● **MATERIAL FOR THIS EXERCISE**
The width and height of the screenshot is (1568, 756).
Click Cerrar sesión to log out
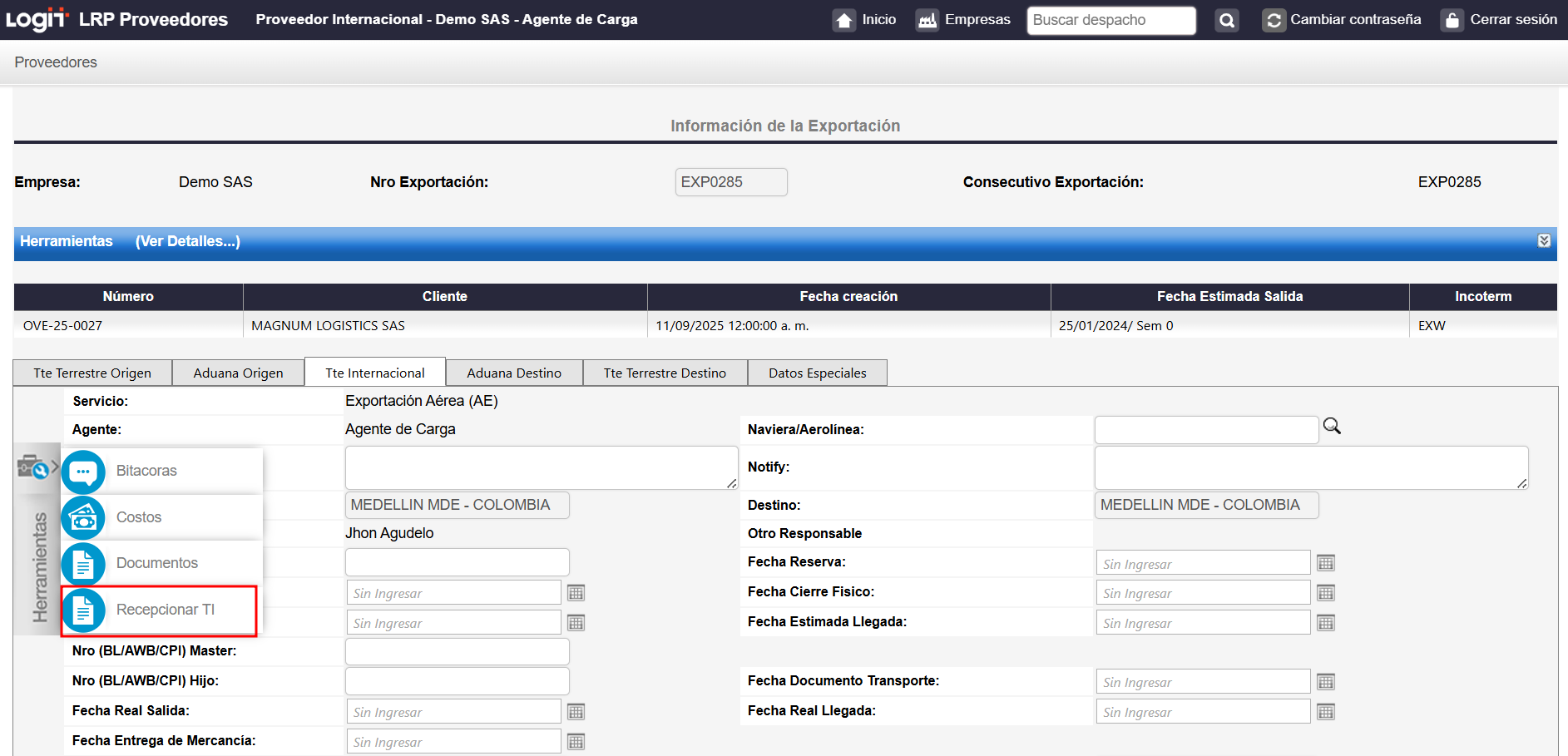[1501, 20]
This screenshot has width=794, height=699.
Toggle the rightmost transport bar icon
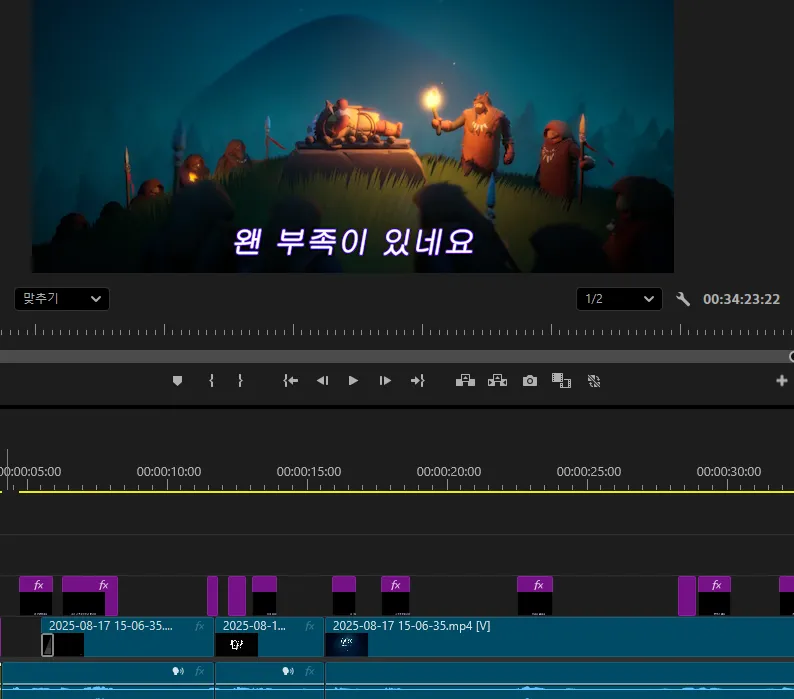coord(593,381)
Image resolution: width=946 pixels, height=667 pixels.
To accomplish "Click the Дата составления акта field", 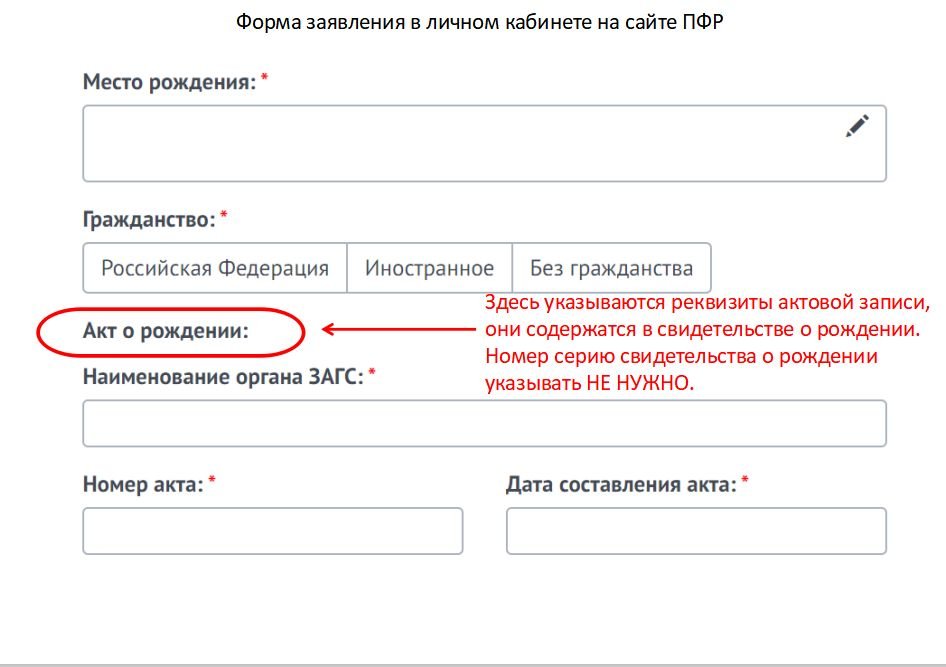I will tap(696, 531).
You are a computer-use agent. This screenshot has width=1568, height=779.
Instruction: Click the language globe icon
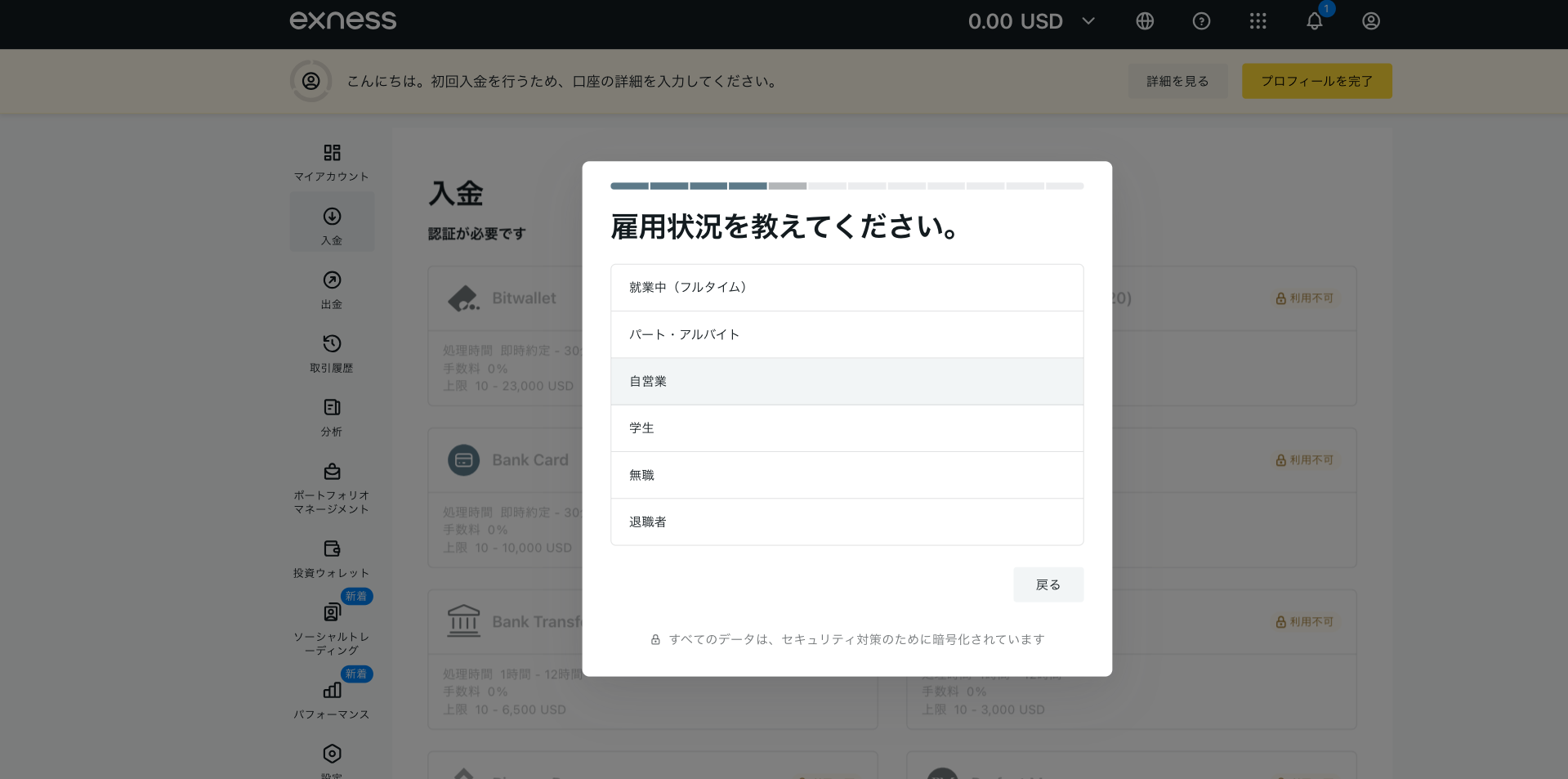tap(1145, 21)
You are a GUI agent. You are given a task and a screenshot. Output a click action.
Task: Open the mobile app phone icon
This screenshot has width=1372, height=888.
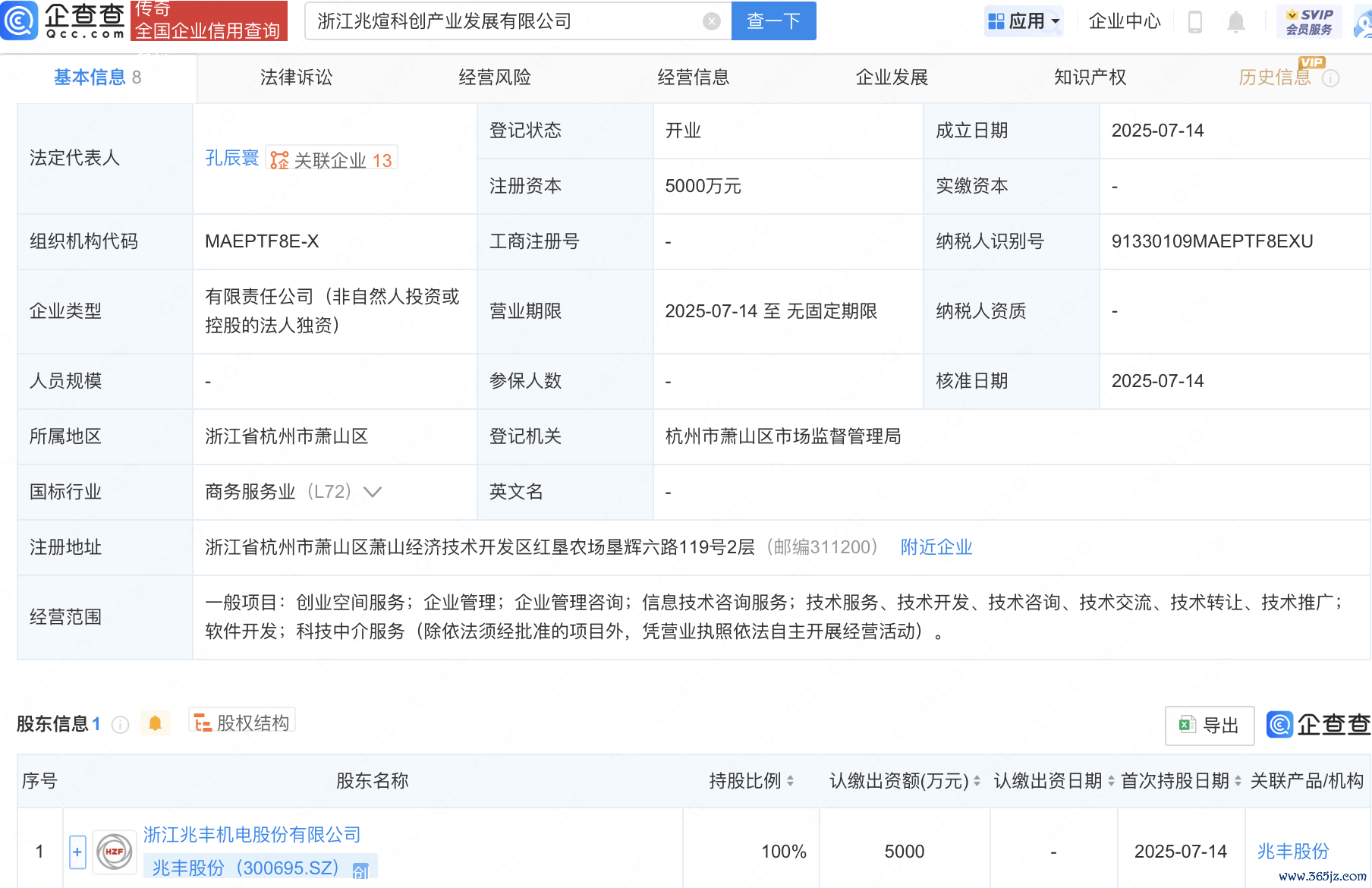[x=1194, y=22]
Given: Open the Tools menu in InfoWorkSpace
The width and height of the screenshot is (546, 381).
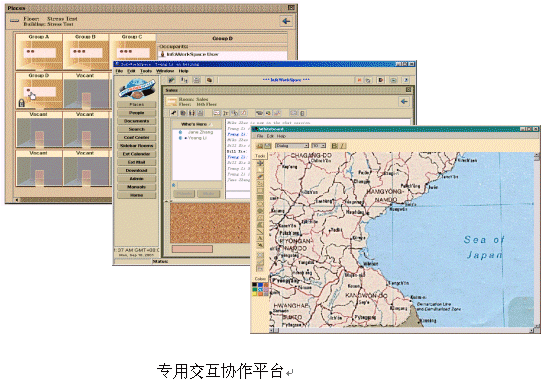Looking at the screenshot, I should coord(146,71).
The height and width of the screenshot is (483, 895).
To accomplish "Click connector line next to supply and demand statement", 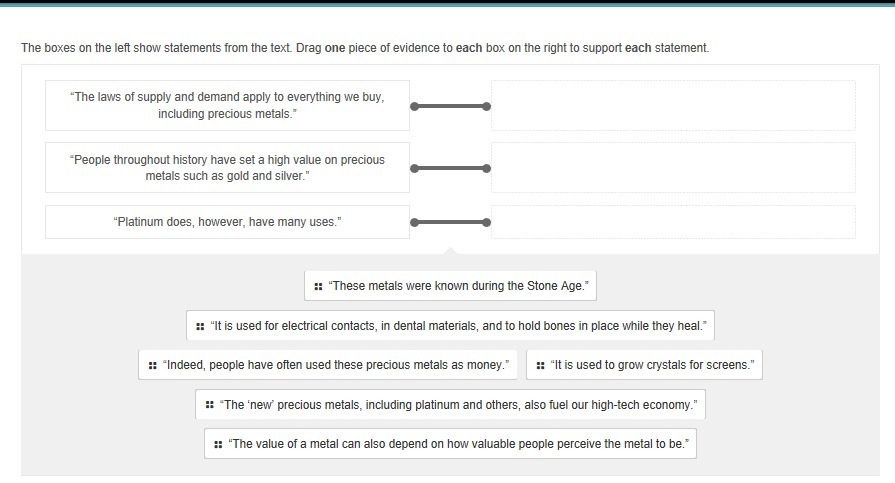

● **THE PROBLEM**
Each line of the entries above that contains "agent" must be copied into the answer.

● **YOUR RESPONSE**
You are a computer-use agent. This screenshot has width=1568, height=779.
You are a GUI agent. You are given a task and a screenshot. Output a click action.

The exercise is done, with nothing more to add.